[start]

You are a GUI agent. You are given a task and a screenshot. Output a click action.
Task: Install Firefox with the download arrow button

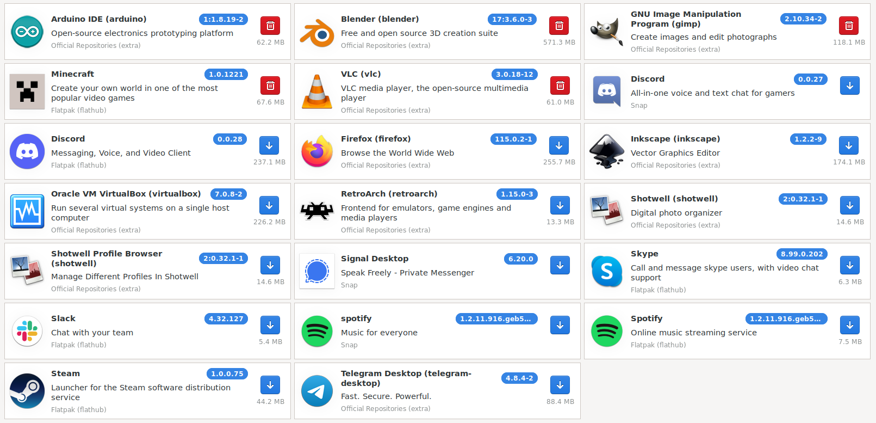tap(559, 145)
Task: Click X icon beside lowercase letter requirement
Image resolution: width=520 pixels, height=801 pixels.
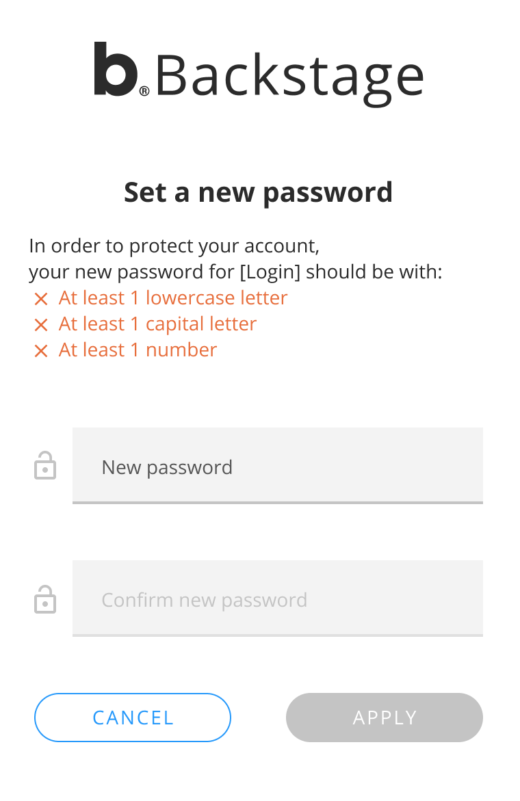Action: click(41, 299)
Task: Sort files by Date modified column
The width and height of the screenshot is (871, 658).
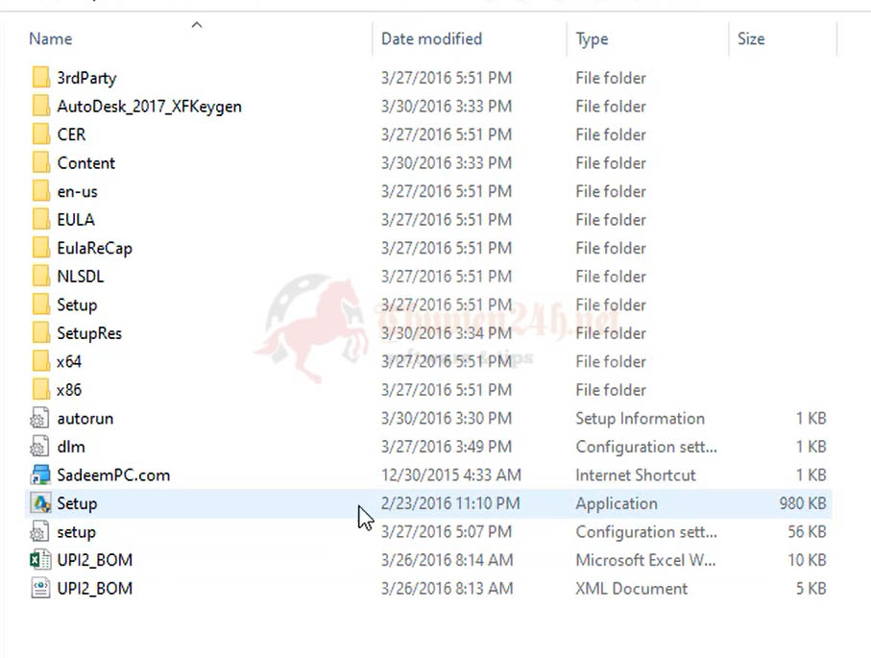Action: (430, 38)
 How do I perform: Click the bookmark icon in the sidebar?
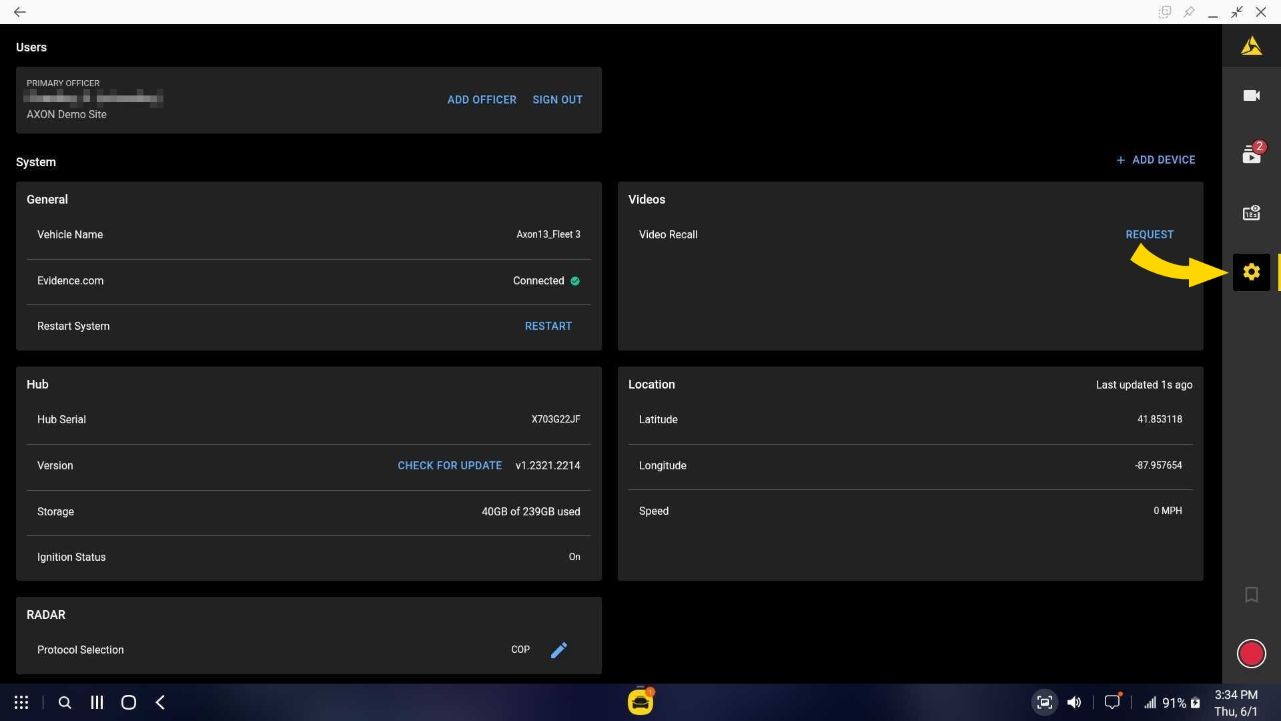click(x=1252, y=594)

[end]

■ **Short problem**
Extract the text lines of every record above word for word, leaving out the pictures.

■ **Exercise result**
You are a GUI agent. You are given a task and a screenshot. Output a click action.
Task: Install Firefox with the download arrow button

tap(559, 145)
Task: Click X icon beside lowercase letter requirement
Image resolution: width=520 pixels, height=801 pixels.
Action: click(41, 299)
Task: Sort files by Date modified column
The width and height of the screenshot is (871, 658).
Action: (430, 38)
 How do I perform: Click the bookmark icon in the sidebar?
click(x=1252, y=594)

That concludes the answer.